Subscription tiers range from unlimited down to a capped number:
- Umlimited: no limit to the number of games a customer can rent per month, but there is a limit on the number of games you may have out at any time (two at a time).
- Capped: these plans have a limit on the number of games you can take out each month, as well as a limit on how many you have at a time (also two at a time).
Gamebase also makes revenue by selling new and used games, which appear to come in at competitive prices. Gamebase prides itself on being the most cost-effective and convenient way to rent games, but what is perhaps the smartest aspect of its model is that just one click away, you get to keep (read:buy) the game you’ve rented at a lower pre-played price.

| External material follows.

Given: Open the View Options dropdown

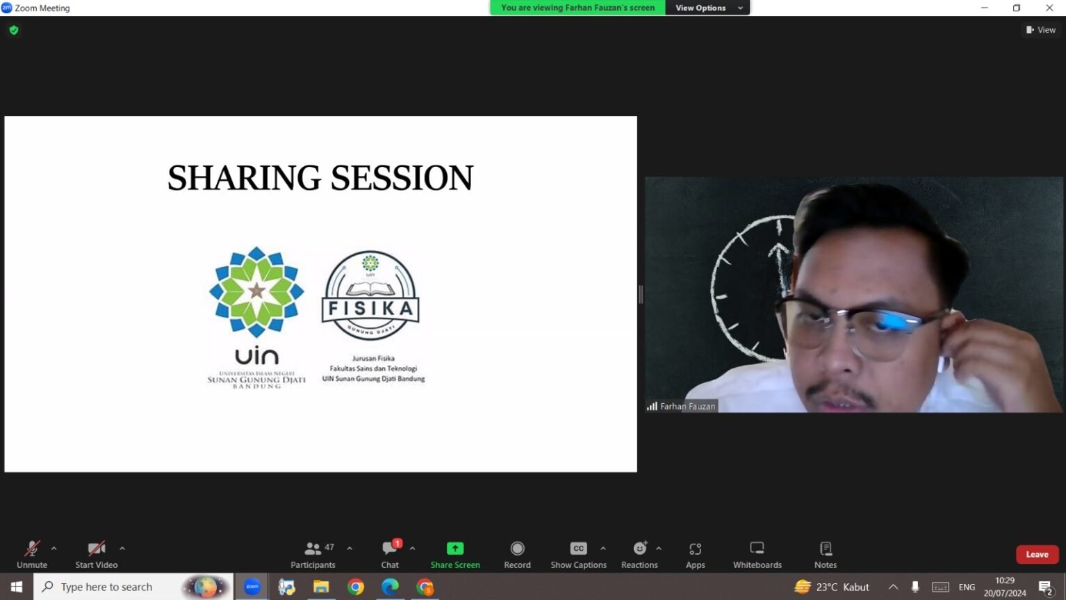Looking at the screenshot, I should (707, 8).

This is where I see Gamebase adding true value for any console gamer: providing them a chance to trial or test a game properly before making a purchasing decision. This is something you simply cannot do through a traditional retail store (online or physical).
Gamebase’s development phase was completely bootstrapped, aided by Cochran and Stockigt’s IT experience, but as the startup has grown a bank-loan of R100 000 has helped cover additional marketing and stock costs.
In the near future Gamebase wishes to add gaming consoles to its rental options, closing the divide between Wii, Xbox 360 and PS3, meaning that you could be a Wii player one month and a PS3 player the next without ever having to buy a console or game.
With this model, Gamebase might further differentiate itself from its retail competitors — providing a complete gaming experience to those who might not be able to afford what has become an extremely costly hobby. However, balancing the management of expensive stock could prove a tricky outing.
The startup has a bit of tinkering ahead of itself to find its feet, but what stands out right now is its low purchase prices as well as its highly competitive rental packages which are pampered with a layer of convenience and logistics to sweeten the deal.
For gamers, having an option to test out a title before purchase is where I see Gamebase’s true value lying right now, and once they add in console systems to its packages, it could truly find a niche in the rental game.